Blocked URLs Can Still Be Indexed

John Mueller has responded to a common concern seen in Google Search Console where large numbers of URLs appear as “Indexed, though blocked by robots.txt”, helping clarify what this actually means and whether it requires action.

Large volumes of “indexed but blocked” URLs

The discussion began with a WooCommerce site owner who noticed over 51,000 URLs being flagged in Search Console under this status. These URLs were mainly generated through shopping cart parameters such as ?add-to-cart= and similar variations.

The site owner explained that they had implemented robots.txt rules to block these parameter-based URLs, but the issue appeared unexpectedly in recent weeks. This led to concerns that the robots.txt configuration might be causing unintended indexing behaviour or harming SEO performance.

They also questioned whether removing the robots.txt rules or adding noindex directives would be a better solution, particularly given the size of the site and concerns about crawl budget and potential side effects.

Are add-to-cart URLs meant to be indexed?

John Mueller clarified that URLs such as add-to-cart parameters do not need to be indexed at all. In his view, blocking them via robots.txt is an acceptable and common approach for handling this type of content.

He also explained that even if Search Console reports these URLs as indexed, they are not typically shown in normal search results. The reason is that these pages are not useful for search users and are generally not intended to be surfaced in Google Search.

Mueller’s response was as follows:

“You don’t need the add-to-cart URLs indexed. Blocking them with robots.txt is fine. Even if they get ‘indexed’ since they’re blocked by robots.txt, it’s unlikely that they’ll be shown in search (unless you do specific queries for those URLs, which users don’t do).”

How robots.txt affects crawling and indexing

A key part of the discussion is understanding what robots.txt actually does. It prevents Googlebot from crawling certain URLs, but it does not directly prevent Google from indexing a URL if it is discovered through other means, such as internal links.

This is why Search Console can still show URLs as indexed even when they are blocked from crawling. Google may know the URL exists, but it cannot access the content behind it.

This distinction often leads to confusion, as many assume blocking a URL in robots.txt automatically removes it from Google’s index, which is not technically the case.

Does “noindex” solve the problem?

One suggestion raised in the original discussion was to use a noindex meta tag for the parameterised URLs instead of relying on robots.txt alone.

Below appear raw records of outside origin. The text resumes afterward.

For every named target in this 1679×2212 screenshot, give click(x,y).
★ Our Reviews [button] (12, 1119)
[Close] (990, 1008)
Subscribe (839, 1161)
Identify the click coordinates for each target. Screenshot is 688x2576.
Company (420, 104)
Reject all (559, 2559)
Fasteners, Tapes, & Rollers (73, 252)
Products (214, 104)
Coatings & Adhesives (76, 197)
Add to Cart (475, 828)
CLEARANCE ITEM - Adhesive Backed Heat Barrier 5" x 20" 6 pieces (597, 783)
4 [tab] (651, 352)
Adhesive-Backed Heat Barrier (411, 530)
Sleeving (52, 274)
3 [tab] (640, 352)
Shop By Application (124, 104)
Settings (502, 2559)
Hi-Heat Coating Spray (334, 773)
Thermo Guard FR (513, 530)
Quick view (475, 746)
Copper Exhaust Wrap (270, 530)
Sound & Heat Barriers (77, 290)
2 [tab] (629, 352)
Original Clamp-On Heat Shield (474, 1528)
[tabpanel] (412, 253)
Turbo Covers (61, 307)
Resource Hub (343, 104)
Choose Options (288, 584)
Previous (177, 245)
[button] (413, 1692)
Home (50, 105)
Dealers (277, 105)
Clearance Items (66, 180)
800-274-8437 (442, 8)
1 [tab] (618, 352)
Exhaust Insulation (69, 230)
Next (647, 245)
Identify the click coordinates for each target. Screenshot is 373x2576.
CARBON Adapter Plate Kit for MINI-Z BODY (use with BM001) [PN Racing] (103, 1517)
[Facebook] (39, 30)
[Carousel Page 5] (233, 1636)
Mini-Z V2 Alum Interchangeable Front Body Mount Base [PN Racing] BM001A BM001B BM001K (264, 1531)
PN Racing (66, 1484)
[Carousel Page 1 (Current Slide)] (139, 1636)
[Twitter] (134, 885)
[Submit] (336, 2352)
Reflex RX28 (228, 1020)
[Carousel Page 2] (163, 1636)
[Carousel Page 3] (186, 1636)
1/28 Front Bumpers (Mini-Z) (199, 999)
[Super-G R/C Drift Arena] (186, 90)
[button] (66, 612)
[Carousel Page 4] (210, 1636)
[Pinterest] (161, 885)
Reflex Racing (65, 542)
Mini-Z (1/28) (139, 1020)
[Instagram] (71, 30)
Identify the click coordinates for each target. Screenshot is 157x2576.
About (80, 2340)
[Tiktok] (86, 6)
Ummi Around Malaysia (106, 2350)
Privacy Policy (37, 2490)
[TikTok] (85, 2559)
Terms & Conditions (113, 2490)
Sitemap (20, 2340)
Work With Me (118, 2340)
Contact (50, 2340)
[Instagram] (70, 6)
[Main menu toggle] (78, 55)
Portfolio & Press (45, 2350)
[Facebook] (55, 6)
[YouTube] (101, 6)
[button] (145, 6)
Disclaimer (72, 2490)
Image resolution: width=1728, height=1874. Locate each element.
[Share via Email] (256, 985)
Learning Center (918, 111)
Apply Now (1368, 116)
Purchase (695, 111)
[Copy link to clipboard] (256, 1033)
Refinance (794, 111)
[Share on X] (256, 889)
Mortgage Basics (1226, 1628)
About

However, this approach is not always practical in platforms like WooCommerce. These parameter URLs are often generated dynamically and may share the same templates as standard product pages. As a result, applying a noindex directive selectively can be difficult without affecting the main pages that should remain indexed.

In many cases, there is also no separate page content to manage, as these URLs do not represent unique landing pages in the traditional sense.

Why Google is discovering these URLs

Another likely explanation for the Search Console reports is internal linking. If add-to-cart parameters are included in links anywhere across the site—whether in product listings, buttons, or templates—Google may discover and record them even if they are blocked from crawling.

Once discovered, these URLs can be reported in Search Console, contributing to the “indexed though blocked” status.

Because of this, some SEO professionals recommend auditing internal links using crawling tools to identify where such URLs are being generated. In some cases, adjusting or removing these links, or adding a rel=”nofollow” attribute, can help reduce unnecessary discovery.

Should site owners be worried?

A key takeaway from Mueller’s explanation is that Search Console reports do not always reflect a real SEO problem. Instead, they often highlight technical conditions that look alarming but have little or no impact on search visibility.

In this scenario, add-to-cart URLs being blocked by robots.txt is generally considered an appropriate setup. These URLs are not meant for indexing, and blocking them is a standard way of preventing crawl waste.

However, it is still useful to understand how they are being discovered, especially on large e-commerce sites where parameter-based URLs can multiply quickly.

When additional steps may help

While robots.txt blocking is usually sufficient, site owners who want to tighten control may also review internal linking structures. Ensuring that unnecessary parameter links are not widely exposed can help reduce how often Google encounters them.

Where appropriate, adding a rel=”nofollow” attribute to links that generate these URLs can provide an additional signal to search engines, although it is important to remember that this is a hint rather than a strict directive.

Final thoughts

Mueller’s comments reinforce an important point in technical SEO: not every Search Console warning indicates a problem that needs fixing. Some reports simply reflect how Google discovers and categorises URLs, rather than issues affecting rankings or traffic.

In the case of add-to-cart URLs, blocking them via robots.txt remains a valid and widely used approach. The key is understanding what robots.txt does—and does not do—and focusing on whether those URLs are actually impacting users or search performance in a meaningful way.